Fragment tekstu:
↓

Tak więc gdzie jest wybór, tam nie może być rozpoznania, gdyż rozpoznanie nie zna wyboru. Gdzie jest wybór, możność wybierania, tam jest tylko ograniczenie. Tylko tam, gdzie wybór ustaje, jest wyzwolenie, pełnia, bogactwo działania, które jest życiem samym. Twórczość nie zna wyboru, jak nie zna go życie ni rozumienie. Podobnież i prawda; jest ona ciągłym działaniem, wiecznym stawaniem się, w którym nie ma wyboru. Jest ona czystym rozpoznawaniem.

PYTANIE: Jak możemy się wyzbyć braku pełni, nie tworząc sobie jakiegoś ideału pełni? Ideał może nie być potrzebny po urzeczywistnieniu pełni, lecz zdaje się być nieuniknionym, zanim się pełnię osiągnie, jakkolwiek musi mieć charakter tymczasowy i będzie się zmieniał w miarę wzrostu rozumienia.

KRISHNAMURTI: Samo już to wasze powiedzenie, że potrzebujecie ideału w celu przezwyciężenia niecałkowitości, wskazuje, że chcecie dorzucić, dołączyć ten ideał do swej niecałkowitości. Większość z was usiłuje to właśnie czynić. Pełnym, całkowitym człowiek się staje dopiero wówczas, gdy odnajdzie przyczynę braku pełni i jest świadom tej przyczyny. Lecz wy nie odnajdujecie przyczyny, nie rozumiecie tego co mówię, lub raczej rozumiecie to jedynie umysłem, jedynie intelektualnie. Każdy potrafi to uczynić, lecz by istotnie rozumieć, trzeba działać.

Czujecie tedy swoją niecałkowitość i dlatego szukacie ideału, ideału pełni. Czyli szukacie przeciwieństwa niecałkowitości i - pożądając tego przeciwieństwa - tworzycie po prostu nowe przeciwieństwo. Może to brzmi zagadkowo, lecz jest proste. Dążycie ciągle do tego, co się wam wydaje istotnym. Pewnego dnia coś się wam wydaje istotnym, wybieracie więc to, walczycie o to, zdobywacie, lecz w międzyczasie stało się to już nieistotnym. Otóż gdy umysł jest wolny od wszelkiego poczucia dualizmu, wolny od pojęcia istotnego i nieistotnego, wówczas nie stajecie wobec problematu wyboru, wówczas działacie w pełni rozpoznania i nie szukacie już wcielenia pełni.

Dlaczego tak was pociąga ideał wolności, gdy jesteście w więzieniu? Tworzycie czy wynajdujecie ten ideał wolności, ponieważ nie możecie uciec z więzienia. To samo dzieje się z waszymi ideałami, bóstwami, religiami. Są one wytworem pragnienia ucieczki w wygodę. Samiście uczynili ten świat więzieniem, więzieniem cierpienia i konfliktu; a ponieważ świat jest takim więzieniem, tworzycie więc idealnego boga, idealną wolność, idealną prawdę. I te ideały, te przeciwieństwa są jedynie usiłowaniami uczuciowej i umysłowej ucieczki. Wasze ideały są to środki ucieczki z więzienia, w którym jesteście zamknięci. Lecz jeśli staniecie się świadomi tego więzienia, jeśli staniecie się świadomi faktu, że usiłujecie uciekać, to ta świadomość zburzy więzienie i wówczas - zamiast tylko dążyć do wolności - poznacie ją naprawdę.

↑

Zawartość zbioru danych:
↓

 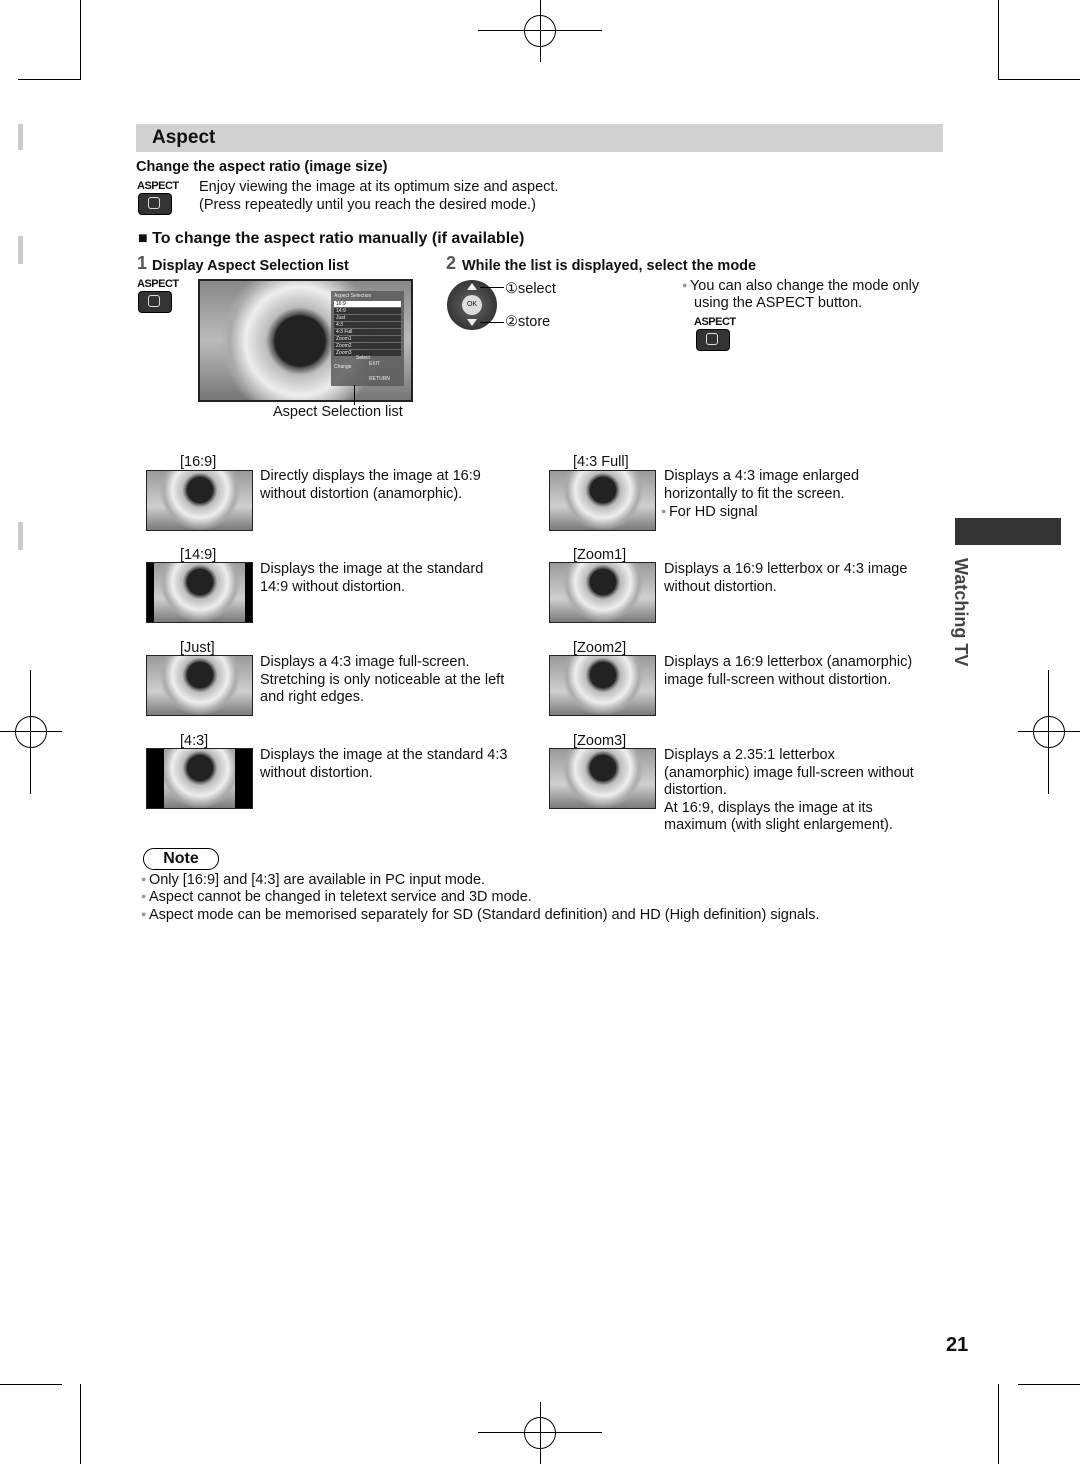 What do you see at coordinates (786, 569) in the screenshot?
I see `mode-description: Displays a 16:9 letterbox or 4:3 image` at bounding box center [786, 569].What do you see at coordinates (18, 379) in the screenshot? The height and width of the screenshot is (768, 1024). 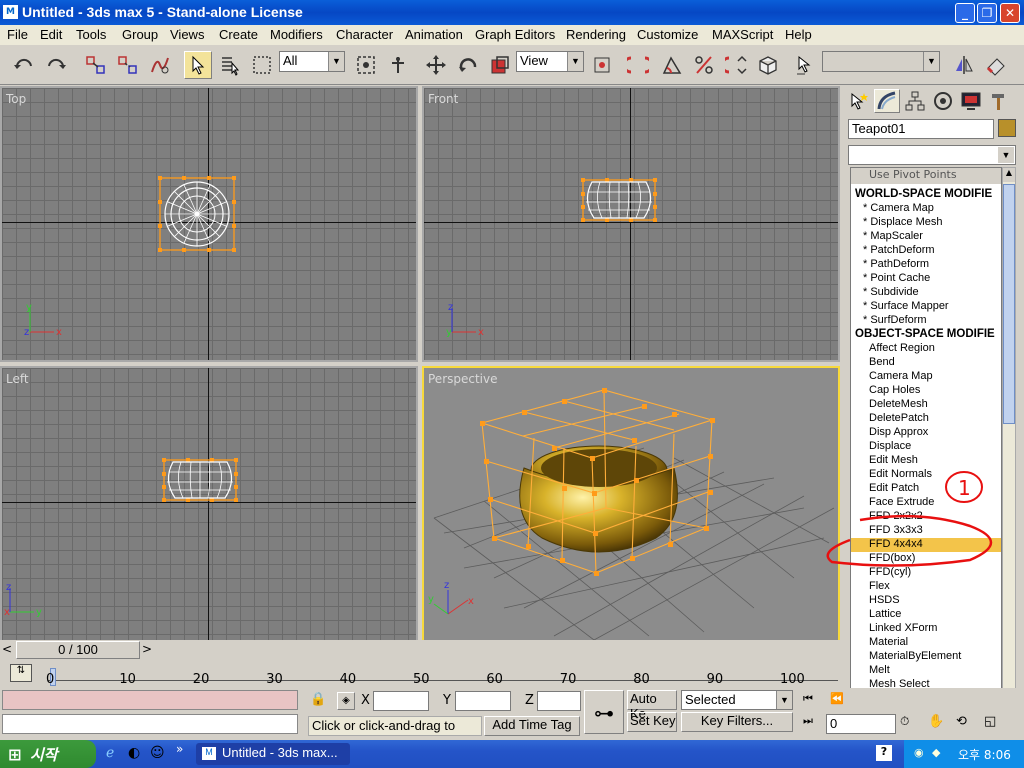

↑

Zestaw zadań:
A. Kiedy, według fragmentu tekstu, człowiek staje się pełnym, całkowitym?
B. Streść fragment tekstu w dwóch zdaniach.
C. Wyodrębnij z fragmentu tekstu wszystko od „Dlaczego tak was” w dół aż do „poznacie ją naprawdę.”.

Odpowiedzi do ćwiczeń:
A. Dopiero wówczas, gdy odnajdzie przyczynę braku pełni i jest świadom tej przyczyny.

B. Gdzie jest wybór, tam nie ma rozpoznania, a wyzwolenie i pełnia działania są dopiero tam, gdzie wybór ustaje. Ideały wolności, boga czy prawdy są wytworem pragnienia ucieczki z więzienia cierpienia i konfliktu, a świadomość tego więzienia je burzy i pozwala naprawdę poznać wolność.

C.
Dlaczego tak was pociąga ideał wolności, gdy jesteście w więzieniu? Tworzycie czy wynajdujecie ten ideał wolności, ponieważ nie możecie uciec z więzienia. To samo dzieje się z waszymi ideałami, bóstwami, religiami. Są one wytworem pragnienia ucieczki w wygodę. Samiście uczynili ten świat więzieniem, więzieniem cierpienia i konfliktu; a ponieważ świat jest takim więzieniem, tworzycie więc idealnego boga, idealną wolność, idealną prawdę. I te ideały, te przeciwieństwa są jedynie usiłowaniami uczuciowej i umysłowej ucieczki. Wasze ideały są to środki ucieczki z więzienia, w którym jesteście zamknięci. Lecz jeśli staniecie się świadomi tego więzienia, jeśli staniecie się świadomi faktu, że usiłujecie uciekać, to ta świadomość zburzy więzienie i wówczas - zamiast tylko dążyć do wolności - poznacie ją naprawdę.